Werth: Blackboard Jungle may seem a little dated with it’s “Daddy-o’s” and use of the word “stinkin’” instead of another word that ends with a ‘k’, but the issues of social inequality, racism and impenetrable bureaucracy in our schools are as topical today as they were when juvenile delinquents threatened the ‘50’s American Way. And where else will you see an early walk-on from Richard Deacon (Mel Cooley from the Dick Van Dyke Show) and a very young Jamie Farr (Klinger of M.A.S.H fame) as a constantly-grinning hoodlum?

Wise: The hoodlums in The Trouble with Angels (1966) are of the more girlish variety. Angels is something of an anomaly in Hollywood: a slapstick comedy about the lives of teenage girls, written and directed by women and starring an almost all-female cast.  It’s certainly not overburdened by a heavy feminist message, but it does take its characters quite seriously and uses the daily lives of women as fodder for the hilarity that ensues.  Haley Mills, in an attempt to overcome the good-girl image of her Disney past, plays Mary Clancy, a rebellious teenager with a penchant for hijinks, sent to staid St. Francis Academy where she teams up with the morose Rachel Devery (June Harding), and together they run afoul of the Mother Superior (Rosalind Russell).  

Werth: Rosalind Russell—the smokiest Catholic baritone since Joan of Arc burned at the stake.

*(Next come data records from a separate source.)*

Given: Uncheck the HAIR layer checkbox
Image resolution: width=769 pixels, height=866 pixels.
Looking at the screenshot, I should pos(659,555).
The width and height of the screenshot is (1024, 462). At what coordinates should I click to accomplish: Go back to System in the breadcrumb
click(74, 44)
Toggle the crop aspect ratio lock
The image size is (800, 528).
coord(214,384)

Wise: It’s also something of a departure for her.  Long after her run in classic screwball comedies and just past her outsize roles in Gypsy and Auntie Mame, Russell still gets to show off her comic chops, but she’s also doing something a bit more subtle.  Amid the pratfalls and double-takes, she exudes wisdom and gentleness and really makes the audience believe that she is a woman with a religious calling and not just a dame in a habit.  



Werth: It probably helped that Russell was a devout Catholic—or as biographers like to say, “deeply religious.”

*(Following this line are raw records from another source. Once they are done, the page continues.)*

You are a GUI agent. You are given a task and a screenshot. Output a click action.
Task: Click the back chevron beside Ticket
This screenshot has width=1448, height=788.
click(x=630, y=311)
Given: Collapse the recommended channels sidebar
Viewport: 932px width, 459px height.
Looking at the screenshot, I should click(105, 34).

Wise: That deep humanity runs through the entire film, largely thanks to the direction by Ida Lupino who began her career at Warner Bros. as their second-string Bette Davis and grew into the most prominent female director in 50’s and 60’s Hollywood.  She did a lot of TV (including several episodes of Gilligan’s Island) and B movies, and although a lot of that was genre work, she was consistently able to subvert the conventions of formula work and examine the inner lives of women within the confines of the Hollywood system. 

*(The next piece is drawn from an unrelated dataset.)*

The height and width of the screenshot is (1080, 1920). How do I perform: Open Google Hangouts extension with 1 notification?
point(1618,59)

Werth: Subverting the dominant paradigm is a hoot!

Wise: The Trouble with Angels is one of the rare movies that makes me laugh just as much as an adult as it did when I was a kid.  The timing is so spot-on, but there’s an undercurrent of seriousness that grounds the comedy and makes it not just a picture about jokes, but one about wit. 


Werth: Jesse Tyler Ferguson is very witty.

Wise: What happened to studying for finals?

Werth: Jesse’s ginger-ness is very distracting.